For the individual, the marker of the threshold between mere motivation and true volition is what the authors call the “Crossing of the Rubicon,” the moment when the priorities become clear and conflicts between thoughts and emotions disappear. Action begins to flow. In both individuals and organizations, this moment is often precipitated by an external challenge, such as a corporate crisis or a new boss. The authors tell several stories about organizations facing challenges and how the responses of managers to these tests changed the level and quality of energy in the organization. Perhaps the major takeaway for the practicing manager is that if willpower, at its roots, is more a personal characteristic to be developed than a competence to be trained, then organizations should always concentrate on management selection before they turn to management development. Indeed, as Jim Collins observed in Good to Great: Why Some Companies Make the Leap … and Others Don’t (HarperBusiness, 2001), the question “Who?” should take precedence over “What?”

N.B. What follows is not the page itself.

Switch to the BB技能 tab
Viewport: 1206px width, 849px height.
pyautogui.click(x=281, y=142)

The importance of character to action in an organization is stressed in the U.S. Army development principle “Be, Know, Do.” In The U.S. Army Leadership Field Manual: Battle-Tested Wisdom for Leaders in Any Organization (McGraw-Hill, 2004), the meaning of this mantra is explored at three levels: personal, organizational, and strategic. The manual is packed with quotes and stirring anecdotes drawn from some of the most dramatic moments in U.S. history.

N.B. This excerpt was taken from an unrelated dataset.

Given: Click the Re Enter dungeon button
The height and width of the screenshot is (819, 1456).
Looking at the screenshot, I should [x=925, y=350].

The conceptual models of leadership used in the book efficiently convey an eclectic set of ideas, although the armed services penchant for acronyms may occasionally bewilder the lay reader, especially as the index supplies no key to them. “Be” consists of personal values and an individual’s mental, physical, and emotional attributes; “Know” is made up of interpersonal, conceptual, technical, and tactical skills; and “Do” is divided into influencing, operating, and improving. Underpinning it all is the army’s concept of will — the warrior ethos with its total commitment to winning the wars and its refusal to accept failure.
For managers in the private sector, this manual is a timely reminder that it is possible to create a cohesive, purposeful organization without leaning on that crutch of modern management, the incentive plan. The army is an institution rather than an occupation, and people join it for every reason other than financial reward. The army also makes a clear distinction between training activities and fighting activities, although its leaders go to great lengths to simulate battle conditions in their training so they build sound habits — conditioned responses — that will be robust under stress. Structured opportunities for reflection on action are seen as a critical part of the learning process. Thus after-action reviews (AARs) are designed to allow learning in a team context after a mission and are clearly distinguished from in-process reviews (IPRs), which are used for control purposes during a mission. In the private sector, this distinction is often blurred.